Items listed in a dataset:
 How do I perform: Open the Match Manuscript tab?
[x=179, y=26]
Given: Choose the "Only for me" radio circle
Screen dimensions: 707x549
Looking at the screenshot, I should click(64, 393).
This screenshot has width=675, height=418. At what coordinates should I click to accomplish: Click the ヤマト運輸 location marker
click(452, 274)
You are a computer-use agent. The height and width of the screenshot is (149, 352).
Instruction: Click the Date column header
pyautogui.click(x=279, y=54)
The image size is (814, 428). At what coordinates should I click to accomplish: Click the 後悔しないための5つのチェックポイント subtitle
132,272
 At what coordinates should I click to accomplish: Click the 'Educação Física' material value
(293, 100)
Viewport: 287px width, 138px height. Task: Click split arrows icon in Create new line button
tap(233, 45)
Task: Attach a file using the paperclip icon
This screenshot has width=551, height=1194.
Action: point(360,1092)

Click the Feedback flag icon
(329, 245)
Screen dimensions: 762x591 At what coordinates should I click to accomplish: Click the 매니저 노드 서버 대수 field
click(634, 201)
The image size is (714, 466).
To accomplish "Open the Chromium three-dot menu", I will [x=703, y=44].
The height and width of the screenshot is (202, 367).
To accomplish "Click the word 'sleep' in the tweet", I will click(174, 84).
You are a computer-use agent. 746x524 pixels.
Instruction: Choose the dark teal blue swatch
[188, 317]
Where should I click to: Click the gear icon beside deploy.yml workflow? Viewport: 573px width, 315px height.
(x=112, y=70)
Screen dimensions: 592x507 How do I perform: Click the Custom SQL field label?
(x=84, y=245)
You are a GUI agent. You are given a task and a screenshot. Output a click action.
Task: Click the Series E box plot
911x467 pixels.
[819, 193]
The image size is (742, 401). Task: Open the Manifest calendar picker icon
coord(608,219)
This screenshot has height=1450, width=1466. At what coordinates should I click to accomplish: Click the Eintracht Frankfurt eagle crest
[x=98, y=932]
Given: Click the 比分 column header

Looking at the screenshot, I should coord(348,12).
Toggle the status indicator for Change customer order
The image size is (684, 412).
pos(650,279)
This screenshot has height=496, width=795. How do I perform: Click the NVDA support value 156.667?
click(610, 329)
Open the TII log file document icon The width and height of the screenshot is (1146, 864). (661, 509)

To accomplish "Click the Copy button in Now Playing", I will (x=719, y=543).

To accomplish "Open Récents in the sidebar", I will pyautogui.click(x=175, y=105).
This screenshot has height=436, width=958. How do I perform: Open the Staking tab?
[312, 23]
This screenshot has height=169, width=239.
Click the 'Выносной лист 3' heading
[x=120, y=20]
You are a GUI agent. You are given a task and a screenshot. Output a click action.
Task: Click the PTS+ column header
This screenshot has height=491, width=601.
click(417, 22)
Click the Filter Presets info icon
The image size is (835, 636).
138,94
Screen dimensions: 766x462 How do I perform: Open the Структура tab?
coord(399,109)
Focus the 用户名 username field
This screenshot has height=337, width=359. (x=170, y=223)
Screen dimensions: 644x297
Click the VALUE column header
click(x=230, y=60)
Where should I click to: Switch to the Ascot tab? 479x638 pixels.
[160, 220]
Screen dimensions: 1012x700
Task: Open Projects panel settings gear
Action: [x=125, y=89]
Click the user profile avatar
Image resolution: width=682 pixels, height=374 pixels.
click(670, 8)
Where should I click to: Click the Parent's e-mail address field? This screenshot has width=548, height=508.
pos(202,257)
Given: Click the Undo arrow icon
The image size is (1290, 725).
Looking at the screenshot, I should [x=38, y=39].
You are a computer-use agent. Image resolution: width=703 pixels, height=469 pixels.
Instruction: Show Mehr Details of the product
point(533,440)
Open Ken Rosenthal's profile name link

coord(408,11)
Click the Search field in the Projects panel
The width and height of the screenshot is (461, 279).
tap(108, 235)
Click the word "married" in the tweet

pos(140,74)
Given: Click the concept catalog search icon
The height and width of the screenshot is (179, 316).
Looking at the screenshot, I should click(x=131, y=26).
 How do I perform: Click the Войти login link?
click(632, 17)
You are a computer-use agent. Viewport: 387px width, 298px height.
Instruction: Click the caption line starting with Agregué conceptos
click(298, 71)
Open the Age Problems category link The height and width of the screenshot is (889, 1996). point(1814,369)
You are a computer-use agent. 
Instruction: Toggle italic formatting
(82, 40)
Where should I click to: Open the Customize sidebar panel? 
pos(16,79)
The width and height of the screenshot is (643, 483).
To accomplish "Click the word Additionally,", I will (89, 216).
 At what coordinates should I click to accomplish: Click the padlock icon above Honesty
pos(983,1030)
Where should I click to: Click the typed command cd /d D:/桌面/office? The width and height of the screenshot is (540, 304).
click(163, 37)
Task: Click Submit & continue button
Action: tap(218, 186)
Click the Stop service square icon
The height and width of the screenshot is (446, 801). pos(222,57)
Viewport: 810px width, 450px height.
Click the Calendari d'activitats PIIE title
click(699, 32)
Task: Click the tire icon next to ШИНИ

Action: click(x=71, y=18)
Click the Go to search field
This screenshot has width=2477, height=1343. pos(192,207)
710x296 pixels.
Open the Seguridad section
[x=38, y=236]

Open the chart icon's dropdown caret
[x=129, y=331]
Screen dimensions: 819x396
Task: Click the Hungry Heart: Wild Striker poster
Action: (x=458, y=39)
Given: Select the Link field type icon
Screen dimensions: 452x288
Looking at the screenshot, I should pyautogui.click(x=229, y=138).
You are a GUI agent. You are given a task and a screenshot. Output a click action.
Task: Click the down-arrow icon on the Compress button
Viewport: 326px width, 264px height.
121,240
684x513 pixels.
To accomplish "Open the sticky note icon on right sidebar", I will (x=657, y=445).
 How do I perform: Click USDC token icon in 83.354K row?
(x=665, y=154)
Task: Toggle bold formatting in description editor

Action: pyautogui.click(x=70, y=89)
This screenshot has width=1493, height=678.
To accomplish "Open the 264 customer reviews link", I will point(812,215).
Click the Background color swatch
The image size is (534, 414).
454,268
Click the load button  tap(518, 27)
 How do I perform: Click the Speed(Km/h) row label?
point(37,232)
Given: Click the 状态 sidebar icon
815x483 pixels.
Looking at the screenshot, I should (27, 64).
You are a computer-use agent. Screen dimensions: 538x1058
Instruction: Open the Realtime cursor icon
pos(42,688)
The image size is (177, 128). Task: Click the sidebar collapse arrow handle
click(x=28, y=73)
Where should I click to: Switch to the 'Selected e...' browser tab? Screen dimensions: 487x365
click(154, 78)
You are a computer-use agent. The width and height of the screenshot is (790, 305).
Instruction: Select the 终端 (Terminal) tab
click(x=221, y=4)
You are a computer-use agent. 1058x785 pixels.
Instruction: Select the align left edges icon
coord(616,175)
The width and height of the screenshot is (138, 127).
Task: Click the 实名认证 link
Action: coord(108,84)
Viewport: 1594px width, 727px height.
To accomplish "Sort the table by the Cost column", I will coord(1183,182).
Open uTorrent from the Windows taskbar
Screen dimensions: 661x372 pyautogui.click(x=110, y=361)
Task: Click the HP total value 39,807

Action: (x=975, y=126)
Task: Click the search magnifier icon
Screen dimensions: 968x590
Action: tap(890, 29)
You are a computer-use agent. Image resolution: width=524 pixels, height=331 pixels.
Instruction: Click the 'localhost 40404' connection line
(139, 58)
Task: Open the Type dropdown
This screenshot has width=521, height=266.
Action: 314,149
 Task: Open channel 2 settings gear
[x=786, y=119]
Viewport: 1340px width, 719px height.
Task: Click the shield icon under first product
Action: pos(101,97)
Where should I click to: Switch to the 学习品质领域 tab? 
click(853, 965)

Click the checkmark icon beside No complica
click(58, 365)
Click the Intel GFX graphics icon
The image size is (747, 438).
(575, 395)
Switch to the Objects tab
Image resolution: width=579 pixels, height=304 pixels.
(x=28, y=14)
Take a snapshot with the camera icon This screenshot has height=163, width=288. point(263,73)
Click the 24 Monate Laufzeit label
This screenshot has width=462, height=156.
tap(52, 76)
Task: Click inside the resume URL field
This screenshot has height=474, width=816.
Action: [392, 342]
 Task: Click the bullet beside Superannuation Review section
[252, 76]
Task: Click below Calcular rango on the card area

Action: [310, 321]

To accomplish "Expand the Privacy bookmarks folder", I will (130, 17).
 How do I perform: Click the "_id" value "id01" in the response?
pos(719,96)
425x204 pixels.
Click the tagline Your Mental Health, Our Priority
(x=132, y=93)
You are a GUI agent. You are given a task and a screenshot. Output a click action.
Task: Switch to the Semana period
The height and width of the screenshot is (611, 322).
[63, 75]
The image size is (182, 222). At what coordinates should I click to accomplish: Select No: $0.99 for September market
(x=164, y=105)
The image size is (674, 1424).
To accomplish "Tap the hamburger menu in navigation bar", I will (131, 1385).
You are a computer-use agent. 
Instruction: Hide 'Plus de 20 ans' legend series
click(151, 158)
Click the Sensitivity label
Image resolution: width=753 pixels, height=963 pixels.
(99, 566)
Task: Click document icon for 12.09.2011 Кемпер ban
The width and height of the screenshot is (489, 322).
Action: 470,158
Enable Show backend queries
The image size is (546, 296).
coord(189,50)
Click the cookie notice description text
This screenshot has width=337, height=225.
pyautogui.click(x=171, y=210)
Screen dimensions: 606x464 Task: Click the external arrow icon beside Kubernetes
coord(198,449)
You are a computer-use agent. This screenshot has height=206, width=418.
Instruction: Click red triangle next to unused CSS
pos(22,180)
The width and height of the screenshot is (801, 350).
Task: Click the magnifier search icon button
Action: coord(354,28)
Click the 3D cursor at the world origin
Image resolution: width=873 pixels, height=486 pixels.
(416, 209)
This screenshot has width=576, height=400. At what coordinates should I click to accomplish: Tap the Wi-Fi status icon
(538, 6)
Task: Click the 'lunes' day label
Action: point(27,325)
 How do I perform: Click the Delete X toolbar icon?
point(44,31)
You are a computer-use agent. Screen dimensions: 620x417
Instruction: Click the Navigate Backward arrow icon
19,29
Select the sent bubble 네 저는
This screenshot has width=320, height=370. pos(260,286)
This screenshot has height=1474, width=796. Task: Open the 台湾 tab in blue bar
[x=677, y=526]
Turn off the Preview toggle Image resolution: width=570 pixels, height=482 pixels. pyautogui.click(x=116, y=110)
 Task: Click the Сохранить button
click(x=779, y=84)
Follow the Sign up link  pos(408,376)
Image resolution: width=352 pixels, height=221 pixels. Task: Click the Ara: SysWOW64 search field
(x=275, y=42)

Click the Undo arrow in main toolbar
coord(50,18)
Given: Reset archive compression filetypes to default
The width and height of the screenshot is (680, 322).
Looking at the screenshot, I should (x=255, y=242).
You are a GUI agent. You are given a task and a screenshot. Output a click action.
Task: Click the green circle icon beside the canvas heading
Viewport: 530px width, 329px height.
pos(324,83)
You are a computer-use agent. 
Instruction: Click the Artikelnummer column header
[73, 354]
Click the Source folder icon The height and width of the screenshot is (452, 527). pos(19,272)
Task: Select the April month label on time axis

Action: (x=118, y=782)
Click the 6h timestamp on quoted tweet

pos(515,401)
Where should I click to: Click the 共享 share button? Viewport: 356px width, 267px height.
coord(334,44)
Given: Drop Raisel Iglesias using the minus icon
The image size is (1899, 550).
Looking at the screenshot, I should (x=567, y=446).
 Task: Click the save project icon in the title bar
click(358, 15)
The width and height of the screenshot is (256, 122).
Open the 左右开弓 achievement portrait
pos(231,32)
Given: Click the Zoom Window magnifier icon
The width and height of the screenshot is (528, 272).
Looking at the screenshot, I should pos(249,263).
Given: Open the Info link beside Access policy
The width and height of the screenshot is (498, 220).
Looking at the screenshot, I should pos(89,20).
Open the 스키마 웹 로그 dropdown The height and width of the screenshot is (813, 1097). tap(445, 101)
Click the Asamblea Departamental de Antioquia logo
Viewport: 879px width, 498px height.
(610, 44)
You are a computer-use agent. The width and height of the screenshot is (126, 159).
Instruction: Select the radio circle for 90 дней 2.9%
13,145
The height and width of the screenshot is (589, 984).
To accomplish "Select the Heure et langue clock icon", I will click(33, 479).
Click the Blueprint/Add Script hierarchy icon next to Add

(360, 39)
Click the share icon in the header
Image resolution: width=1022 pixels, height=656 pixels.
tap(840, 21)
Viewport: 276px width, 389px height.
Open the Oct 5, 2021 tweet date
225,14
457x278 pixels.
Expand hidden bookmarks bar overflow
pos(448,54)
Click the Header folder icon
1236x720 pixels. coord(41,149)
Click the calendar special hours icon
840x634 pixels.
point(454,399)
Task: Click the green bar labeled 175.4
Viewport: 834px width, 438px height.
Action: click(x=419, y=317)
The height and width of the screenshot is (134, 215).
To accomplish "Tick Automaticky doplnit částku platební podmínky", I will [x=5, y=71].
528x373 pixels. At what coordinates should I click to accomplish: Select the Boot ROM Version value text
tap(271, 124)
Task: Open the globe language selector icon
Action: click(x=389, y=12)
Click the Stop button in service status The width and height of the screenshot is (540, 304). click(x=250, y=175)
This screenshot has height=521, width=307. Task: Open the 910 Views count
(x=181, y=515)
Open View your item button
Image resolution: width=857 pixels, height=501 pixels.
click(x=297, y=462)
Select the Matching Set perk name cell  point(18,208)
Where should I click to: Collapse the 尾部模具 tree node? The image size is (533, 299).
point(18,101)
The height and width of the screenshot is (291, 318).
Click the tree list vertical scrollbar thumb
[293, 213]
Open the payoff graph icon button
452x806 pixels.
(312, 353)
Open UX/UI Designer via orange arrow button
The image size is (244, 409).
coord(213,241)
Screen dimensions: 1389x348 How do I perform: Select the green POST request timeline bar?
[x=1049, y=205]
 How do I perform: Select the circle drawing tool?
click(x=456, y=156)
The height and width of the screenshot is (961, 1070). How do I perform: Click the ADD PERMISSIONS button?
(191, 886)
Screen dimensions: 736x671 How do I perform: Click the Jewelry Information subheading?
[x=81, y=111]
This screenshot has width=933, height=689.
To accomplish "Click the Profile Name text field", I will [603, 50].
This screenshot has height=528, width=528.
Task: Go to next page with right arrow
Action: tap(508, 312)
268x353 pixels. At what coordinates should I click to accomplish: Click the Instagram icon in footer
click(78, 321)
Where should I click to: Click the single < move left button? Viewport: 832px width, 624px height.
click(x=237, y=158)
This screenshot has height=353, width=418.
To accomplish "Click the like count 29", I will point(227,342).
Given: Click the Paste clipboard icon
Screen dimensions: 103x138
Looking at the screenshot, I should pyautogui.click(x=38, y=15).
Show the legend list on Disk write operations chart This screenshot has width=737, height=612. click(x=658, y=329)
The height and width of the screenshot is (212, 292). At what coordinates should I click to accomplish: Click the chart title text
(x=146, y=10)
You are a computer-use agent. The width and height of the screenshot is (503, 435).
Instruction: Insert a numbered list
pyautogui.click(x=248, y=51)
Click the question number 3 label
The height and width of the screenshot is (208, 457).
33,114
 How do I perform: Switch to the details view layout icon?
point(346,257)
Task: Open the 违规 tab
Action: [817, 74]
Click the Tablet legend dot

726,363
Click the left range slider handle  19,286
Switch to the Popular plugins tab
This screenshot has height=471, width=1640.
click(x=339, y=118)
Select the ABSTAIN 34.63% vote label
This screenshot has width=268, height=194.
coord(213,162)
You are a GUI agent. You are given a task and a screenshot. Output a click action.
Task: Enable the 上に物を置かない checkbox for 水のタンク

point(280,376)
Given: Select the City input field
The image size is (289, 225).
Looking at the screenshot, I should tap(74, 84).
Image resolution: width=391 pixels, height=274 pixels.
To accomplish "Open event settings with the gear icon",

[Problem details] Search the data above for "menu" and copy every line where it turns up.

[Answer section]
To accomplish "Open the Chromium three-dot menu", I will [x=703, y=44].
To accomplish "Tap the hamburger menu in navigation bar", I will (131, 1385).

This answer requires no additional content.